Credit union service organization

Velera, formerly Payment Systems for Credit Unions or PSCU, is the largest credit union service organization in the United States. The organization was founded in 1977 and is based in St. Petersburg, Florida.

==History==
In 1977, five Florida credit unions joined and founded PSCU. PSCU started a mobile banking platform compatible with iOS in November 2009. That same year, the company released its CardLock fraud prevention program. PSCU was the first organization to issue Visa pre-paid EMV cards in August 2012. The company hosts an annual 24-hour brainstorming competition which aims to create technology for the banking community that began in 2012.

PSCU announced in February 2013 that the company would be partnered with MasterCard to make the MasterPass technology available to the members of the credit union. The company chose PricewaterhouseCoopers in April 2013 to serve as an external independent certified public accounting firm for auditing and tax services for the company. In June 2013, PSCU opened a data center in Phoenix, Arizona. The organization started "Make Your Money Matter," an online and social media campaign that educated consumers on the difference between banks and credit unions, in 2013.

In February 2014, PSCU received a patent for the CardLock fraud prevention system. The initiative won an award for best website in the educational resources category at South by Southwest in Austin, Texas. By March 2015, the program covered 250 credit unions.

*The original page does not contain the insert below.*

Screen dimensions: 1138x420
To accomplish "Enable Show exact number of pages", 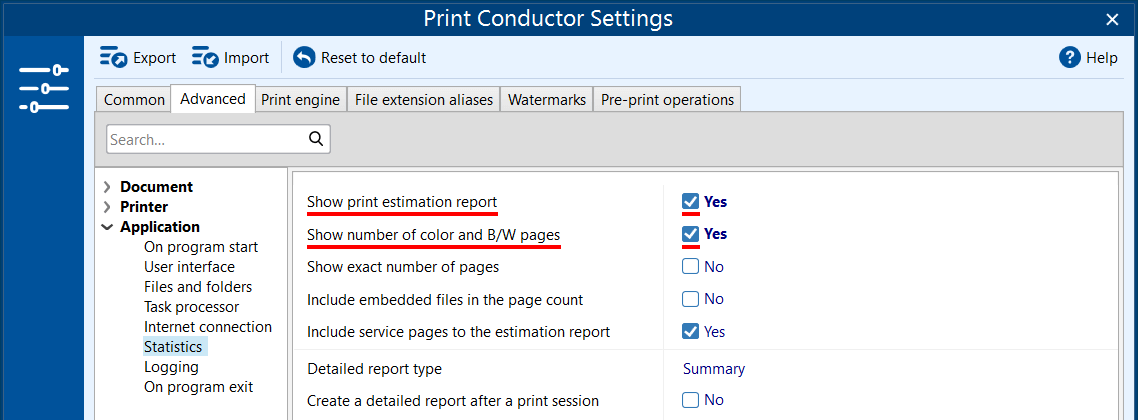I will pos(690,267).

In March 2015, Chuck Fagan, former president of the Credit Union Executive Society, was named CEO of PSCU. PSCU won a Stevie Award for Contact Center of the Year in the Financial Service Industry in 2015.

PSCU partnered with Colonial Williamsburg on electronic educational programs for schools in the United States.

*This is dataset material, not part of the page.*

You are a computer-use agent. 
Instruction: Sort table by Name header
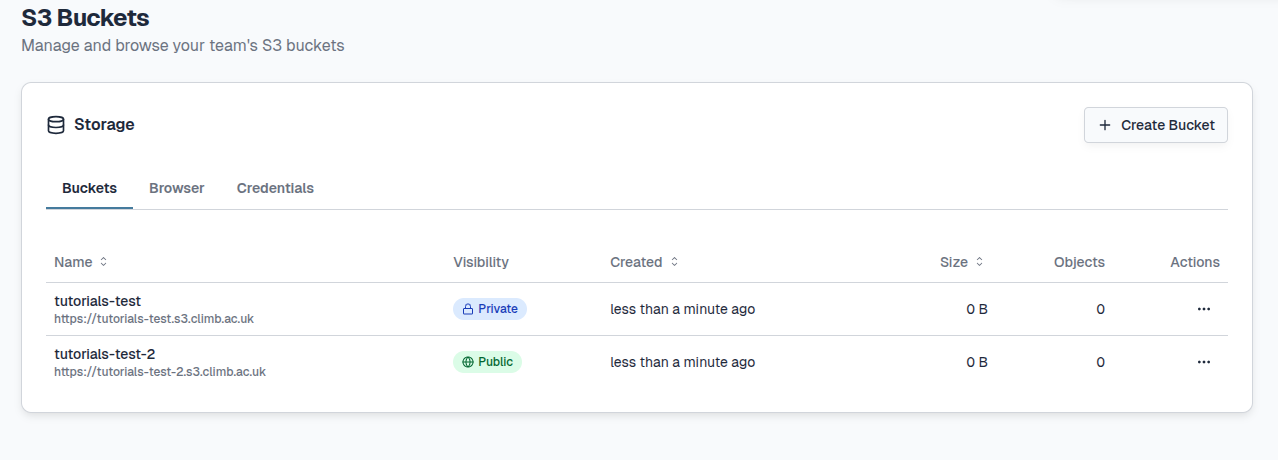click(x=73, y=262)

In November 2023, St. Petersburg-based PSCU announced a merger with the California fintech firm Co-op Solutions, creating a new organization with over 5,000 employees and an annual revenue of $1.3 billion. The merger, expected to close by the end of 2023, will integrate the operations under a holding company at PSCU's headquarters. PSCU President and CEO Charles "Chuck" Fagan will lead the new entity, which aims to be the premier fintech solutions provider, enhancing growth and innovation in line with the evolving payments landscape. This development follows PSCU's recent investments in digital technology and the acquisition of Juniper Payments LLC to enhance payment processing speeds.

Immediately after the merger, the company was called PCSU/Co-op Solutions. In January 2024, it rebranded itself as Velera, however the company planned to retain Co-op Solutions as a brand name for its ATM network and shared branching services.